• PROBLEM STATEMENT:
Instruction for the entries that follow: retype exactly the lines from the line with "Viewport: 800px width, 480px height." to the line with "Task: Click Make this a Route", both included, and omit all others.

(Saved entries)

==================================================

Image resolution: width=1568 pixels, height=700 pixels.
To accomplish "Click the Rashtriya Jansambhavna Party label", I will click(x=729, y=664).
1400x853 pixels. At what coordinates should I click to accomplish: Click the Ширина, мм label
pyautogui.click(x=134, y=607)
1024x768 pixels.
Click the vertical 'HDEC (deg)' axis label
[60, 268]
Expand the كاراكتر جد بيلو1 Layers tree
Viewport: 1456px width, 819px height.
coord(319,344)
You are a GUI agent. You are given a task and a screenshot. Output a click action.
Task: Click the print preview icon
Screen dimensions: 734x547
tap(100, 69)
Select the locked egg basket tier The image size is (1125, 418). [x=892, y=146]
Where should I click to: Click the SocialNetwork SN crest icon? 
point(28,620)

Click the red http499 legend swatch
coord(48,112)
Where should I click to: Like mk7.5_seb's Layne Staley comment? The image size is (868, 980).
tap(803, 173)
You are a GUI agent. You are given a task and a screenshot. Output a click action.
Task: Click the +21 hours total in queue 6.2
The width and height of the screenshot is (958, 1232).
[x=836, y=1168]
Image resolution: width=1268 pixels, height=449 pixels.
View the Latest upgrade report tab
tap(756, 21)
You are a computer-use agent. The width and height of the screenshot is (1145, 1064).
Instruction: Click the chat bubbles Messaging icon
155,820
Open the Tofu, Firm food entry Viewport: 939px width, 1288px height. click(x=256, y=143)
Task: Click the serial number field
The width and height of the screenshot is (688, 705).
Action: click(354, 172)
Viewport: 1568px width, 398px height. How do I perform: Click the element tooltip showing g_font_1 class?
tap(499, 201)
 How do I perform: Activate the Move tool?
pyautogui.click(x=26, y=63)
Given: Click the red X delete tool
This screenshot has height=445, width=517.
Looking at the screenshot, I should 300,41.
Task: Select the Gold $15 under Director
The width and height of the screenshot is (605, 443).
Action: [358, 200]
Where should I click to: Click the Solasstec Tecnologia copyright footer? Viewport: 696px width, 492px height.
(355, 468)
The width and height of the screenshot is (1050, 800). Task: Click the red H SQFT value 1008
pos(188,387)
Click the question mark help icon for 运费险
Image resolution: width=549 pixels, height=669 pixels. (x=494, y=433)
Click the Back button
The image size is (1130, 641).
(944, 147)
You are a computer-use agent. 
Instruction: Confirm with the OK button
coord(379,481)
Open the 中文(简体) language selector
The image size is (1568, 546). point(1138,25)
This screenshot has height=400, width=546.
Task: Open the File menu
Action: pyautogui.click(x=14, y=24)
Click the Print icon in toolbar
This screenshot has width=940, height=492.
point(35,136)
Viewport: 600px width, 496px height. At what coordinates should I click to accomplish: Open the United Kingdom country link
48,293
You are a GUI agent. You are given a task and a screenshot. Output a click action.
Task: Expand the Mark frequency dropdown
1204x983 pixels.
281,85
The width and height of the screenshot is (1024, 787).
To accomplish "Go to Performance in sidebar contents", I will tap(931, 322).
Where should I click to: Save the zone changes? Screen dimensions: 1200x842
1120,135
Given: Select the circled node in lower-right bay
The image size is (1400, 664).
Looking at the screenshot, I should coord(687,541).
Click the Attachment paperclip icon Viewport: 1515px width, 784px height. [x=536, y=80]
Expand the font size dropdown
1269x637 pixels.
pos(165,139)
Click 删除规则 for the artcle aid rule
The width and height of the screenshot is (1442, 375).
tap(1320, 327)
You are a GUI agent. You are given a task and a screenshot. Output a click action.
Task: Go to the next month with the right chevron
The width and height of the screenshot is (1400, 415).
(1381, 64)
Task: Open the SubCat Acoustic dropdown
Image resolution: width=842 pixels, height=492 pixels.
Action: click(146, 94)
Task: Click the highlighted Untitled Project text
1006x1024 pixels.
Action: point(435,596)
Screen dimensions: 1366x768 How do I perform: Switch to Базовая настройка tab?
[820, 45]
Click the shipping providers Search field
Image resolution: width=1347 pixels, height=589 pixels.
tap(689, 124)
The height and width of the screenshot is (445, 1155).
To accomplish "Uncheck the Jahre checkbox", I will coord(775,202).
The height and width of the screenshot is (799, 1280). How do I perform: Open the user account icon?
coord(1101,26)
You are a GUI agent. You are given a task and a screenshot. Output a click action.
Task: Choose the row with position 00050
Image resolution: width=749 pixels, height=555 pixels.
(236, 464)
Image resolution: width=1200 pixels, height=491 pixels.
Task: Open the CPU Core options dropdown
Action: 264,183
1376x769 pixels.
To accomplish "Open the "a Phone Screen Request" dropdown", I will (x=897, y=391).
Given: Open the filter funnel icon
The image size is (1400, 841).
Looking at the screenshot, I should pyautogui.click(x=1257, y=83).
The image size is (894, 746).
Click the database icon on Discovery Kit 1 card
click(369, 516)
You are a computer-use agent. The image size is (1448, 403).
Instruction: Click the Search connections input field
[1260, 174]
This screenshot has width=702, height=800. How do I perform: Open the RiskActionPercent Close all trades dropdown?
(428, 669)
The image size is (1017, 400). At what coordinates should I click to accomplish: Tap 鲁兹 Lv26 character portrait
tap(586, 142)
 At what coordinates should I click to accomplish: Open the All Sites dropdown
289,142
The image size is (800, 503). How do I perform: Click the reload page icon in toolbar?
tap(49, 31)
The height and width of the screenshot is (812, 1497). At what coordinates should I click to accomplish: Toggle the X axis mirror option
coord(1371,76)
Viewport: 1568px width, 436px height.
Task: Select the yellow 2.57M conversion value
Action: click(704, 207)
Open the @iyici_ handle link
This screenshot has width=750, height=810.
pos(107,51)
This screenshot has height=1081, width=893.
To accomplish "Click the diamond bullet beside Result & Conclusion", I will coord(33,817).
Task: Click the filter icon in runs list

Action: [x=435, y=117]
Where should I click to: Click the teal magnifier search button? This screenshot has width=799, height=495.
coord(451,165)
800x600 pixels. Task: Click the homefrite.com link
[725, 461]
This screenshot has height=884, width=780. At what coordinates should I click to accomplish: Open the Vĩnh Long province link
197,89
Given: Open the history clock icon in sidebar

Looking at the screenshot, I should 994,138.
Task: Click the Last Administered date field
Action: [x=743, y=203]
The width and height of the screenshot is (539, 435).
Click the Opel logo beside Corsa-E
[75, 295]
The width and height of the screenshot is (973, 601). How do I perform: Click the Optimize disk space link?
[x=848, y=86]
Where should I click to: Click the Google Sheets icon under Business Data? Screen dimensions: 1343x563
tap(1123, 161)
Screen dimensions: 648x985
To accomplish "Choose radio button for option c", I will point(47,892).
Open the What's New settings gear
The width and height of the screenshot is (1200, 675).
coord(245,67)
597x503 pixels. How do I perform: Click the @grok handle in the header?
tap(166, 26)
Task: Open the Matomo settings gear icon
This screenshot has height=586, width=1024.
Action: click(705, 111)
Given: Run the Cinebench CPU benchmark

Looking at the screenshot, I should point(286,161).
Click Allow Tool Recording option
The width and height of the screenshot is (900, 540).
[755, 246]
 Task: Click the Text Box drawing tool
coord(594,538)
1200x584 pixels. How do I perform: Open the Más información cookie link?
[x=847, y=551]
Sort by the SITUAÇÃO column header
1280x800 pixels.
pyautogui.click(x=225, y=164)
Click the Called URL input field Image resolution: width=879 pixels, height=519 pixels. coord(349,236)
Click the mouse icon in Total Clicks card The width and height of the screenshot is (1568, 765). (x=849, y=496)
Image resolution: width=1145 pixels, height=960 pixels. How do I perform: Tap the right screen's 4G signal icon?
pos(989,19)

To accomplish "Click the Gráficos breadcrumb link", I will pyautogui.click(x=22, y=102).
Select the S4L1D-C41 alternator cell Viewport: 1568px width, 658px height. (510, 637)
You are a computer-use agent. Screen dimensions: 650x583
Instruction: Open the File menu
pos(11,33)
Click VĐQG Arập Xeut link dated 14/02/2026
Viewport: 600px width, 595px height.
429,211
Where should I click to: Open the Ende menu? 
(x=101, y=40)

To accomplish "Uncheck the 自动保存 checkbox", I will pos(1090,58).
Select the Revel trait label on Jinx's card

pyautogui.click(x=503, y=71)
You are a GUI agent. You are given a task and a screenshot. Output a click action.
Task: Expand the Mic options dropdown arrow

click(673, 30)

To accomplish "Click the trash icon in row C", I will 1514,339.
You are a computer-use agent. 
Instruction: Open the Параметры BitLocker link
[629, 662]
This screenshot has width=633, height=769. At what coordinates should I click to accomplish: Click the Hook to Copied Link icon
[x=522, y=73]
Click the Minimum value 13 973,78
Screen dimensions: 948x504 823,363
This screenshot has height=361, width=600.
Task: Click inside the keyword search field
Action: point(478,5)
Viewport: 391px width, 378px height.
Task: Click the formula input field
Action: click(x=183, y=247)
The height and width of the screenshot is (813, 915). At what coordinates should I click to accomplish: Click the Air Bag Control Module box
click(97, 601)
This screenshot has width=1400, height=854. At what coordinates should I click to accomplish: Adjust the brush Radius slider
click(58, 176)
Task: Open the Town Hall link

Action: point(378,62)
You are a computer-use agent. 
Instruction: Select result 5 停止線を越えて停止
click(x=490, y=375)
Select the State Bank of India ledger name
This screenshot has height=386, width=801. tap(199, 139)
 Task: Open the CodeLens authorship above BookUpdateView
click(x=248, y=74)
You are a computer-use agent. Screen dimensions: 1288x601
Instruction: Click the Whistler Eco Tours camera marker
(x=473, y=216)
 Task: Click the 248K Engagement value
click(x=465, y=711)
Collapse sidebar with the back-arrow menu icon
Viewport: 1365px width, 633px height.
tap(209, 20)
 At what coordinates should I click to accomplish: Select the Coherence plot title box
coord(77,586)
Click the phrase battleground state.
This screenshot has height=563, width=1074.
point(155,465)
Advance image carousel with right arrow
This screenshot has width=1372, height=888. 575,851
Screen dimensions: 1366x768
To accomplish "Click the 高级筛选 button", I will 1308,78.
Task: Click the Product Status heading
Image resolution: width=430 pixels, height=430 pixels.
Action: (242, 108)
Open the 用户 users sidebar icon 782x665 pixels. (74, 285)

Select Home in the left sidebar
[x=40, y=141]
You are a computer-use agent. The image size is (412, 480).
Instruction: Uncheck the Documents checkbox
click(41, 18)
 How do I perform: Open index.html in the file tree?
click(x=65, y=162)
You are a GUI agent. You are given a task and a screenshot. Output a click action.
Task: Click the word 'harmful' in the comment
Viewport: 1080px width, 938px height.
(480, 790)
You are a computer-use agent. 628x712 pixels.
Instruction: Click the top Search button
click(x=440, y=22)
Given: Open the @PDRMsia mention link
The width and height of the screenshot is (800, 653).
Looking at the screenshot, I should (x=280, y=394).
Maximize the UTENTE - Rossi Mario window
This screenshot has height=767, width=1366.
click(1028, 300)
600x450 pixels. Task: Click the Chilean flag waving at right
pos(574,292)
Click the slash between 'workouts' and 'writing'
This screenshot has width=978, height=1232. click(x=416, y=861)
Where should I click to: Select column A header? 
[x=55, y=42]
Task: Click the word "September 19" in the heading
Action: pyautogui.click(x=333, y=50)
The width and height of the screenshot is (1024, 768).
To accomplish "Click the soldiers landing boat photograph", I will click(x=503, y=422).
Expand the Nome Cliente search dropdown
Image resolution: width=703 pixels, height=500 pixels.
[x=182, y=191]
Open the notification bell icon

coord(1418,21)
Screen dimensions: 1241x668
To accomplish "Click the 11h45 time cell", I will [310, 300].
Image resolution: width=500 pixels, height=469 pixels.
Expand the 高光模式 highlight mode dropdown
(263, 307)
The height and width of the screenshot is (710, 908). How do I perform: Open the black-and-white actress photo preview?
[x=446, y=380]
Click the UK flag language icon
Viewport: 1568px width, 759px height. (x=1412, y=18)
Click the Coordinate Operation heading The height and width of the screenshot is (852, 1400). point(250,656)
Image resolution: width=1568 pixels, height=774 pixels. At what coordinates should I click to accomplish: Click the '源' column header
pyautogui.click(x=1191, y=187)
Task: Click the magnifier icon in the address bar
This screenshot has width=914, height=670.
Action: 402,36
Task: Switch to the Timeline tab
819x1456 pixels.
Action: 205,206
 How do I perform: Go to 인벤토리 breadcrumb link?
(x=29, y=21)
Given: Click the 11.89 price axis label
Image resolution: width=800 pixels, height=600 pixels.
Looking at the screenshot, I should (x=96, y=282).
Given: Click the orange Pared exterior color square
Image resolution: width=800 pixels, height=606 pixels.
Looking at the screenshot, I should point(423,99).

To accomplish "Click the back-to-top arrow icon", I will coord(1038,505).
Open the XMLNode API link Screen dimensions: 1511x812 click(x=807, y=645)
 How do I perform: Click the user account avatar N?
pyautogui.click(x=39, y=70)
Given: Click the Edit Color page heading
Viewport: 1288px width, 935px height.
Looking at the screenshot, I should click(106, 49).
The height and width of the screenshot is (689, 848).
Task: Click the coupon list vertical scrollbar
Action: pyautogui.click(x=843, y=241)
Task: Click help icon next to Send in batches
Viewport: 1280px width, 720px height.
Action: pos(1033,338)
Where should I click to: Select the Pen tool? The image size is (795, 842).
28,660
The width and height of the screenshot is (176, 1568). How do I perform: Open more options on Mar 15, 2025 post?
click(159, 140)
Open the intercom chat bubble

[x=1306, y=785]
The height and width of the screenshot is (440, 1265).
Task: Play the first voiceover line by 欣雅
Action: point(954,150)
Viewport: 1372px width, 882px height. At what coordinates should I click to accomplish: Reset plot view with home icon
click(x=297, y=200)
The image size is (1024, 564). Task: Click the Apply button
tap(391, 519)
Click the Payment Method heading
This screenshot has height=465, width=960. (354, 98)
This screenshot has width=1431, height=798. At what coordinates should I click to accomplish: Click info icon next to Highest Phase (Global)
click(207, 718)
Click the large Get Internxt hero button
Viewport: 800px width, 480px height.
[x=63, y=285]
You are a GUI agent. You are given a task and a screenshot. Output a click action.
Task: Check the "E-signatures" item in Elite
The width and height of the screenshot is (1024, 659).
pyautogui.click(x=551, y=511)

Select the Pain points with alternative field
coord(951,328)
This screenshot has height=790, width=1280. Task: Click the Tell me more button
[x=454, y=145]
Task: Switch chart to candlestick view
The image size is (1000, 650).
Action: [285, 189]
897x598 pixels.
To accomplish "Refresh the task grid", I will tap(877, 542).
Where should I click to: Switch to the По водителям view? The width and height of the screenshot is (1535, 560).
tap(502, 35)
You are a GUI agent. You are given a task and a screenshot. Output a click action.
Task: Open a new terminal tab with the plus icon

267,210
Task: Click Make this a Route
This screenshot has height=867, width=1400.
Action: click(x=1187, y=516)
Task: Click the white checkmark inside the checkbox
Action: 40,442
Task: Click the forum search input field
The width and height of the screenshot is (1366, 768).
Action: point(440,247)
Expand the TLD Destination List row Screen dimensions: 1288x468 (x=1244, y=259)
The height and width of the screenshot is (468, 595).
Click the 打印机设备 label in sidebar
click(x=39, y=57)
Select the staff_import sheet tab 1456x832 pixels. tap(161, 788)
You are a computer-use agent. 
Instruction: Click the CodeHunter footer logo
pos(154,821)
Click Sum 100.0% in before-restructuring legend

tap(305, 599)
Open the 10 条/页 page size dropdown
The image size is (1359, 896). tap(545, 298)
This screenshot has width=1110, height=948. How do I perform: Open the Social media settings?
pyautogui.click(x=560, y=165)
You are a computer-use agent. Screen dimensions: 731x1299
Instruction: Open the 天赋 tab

==================================================

• PROBLEM SOLUTION:
Viewport: 800px width, 480px height.
[x=63, y=285]
You are a GUI agent. You are given a task and a screenshot. Output a click action.
Task: Check the "E-signatures" item in Elite
The width and height of the screenshot is (1024, 659).
pyautogui.click(x=551, y=511)

Select the Pain points with alternative field
coord(951,328)
This screenshot has height=790, width=1280. Task: Click the Tell me more button
[x=454, y=145]
Task: Switch chart to candlestick view
The image size is (1000, 650).
Action: [285, 189]
897x598 pixels.
To accomplish "Refresh the task grid", I will tap(877, 542).
Where should I click to: Switch to the По водителям view? The width and height of the screenshot is (1535, 560).
tap(502, 35)
You are a GUI agent. You are given a task and a screenshot. Output a click action.
Task: Open a new terminal tab with the plus icon

267,210
Task: Click Make this a Route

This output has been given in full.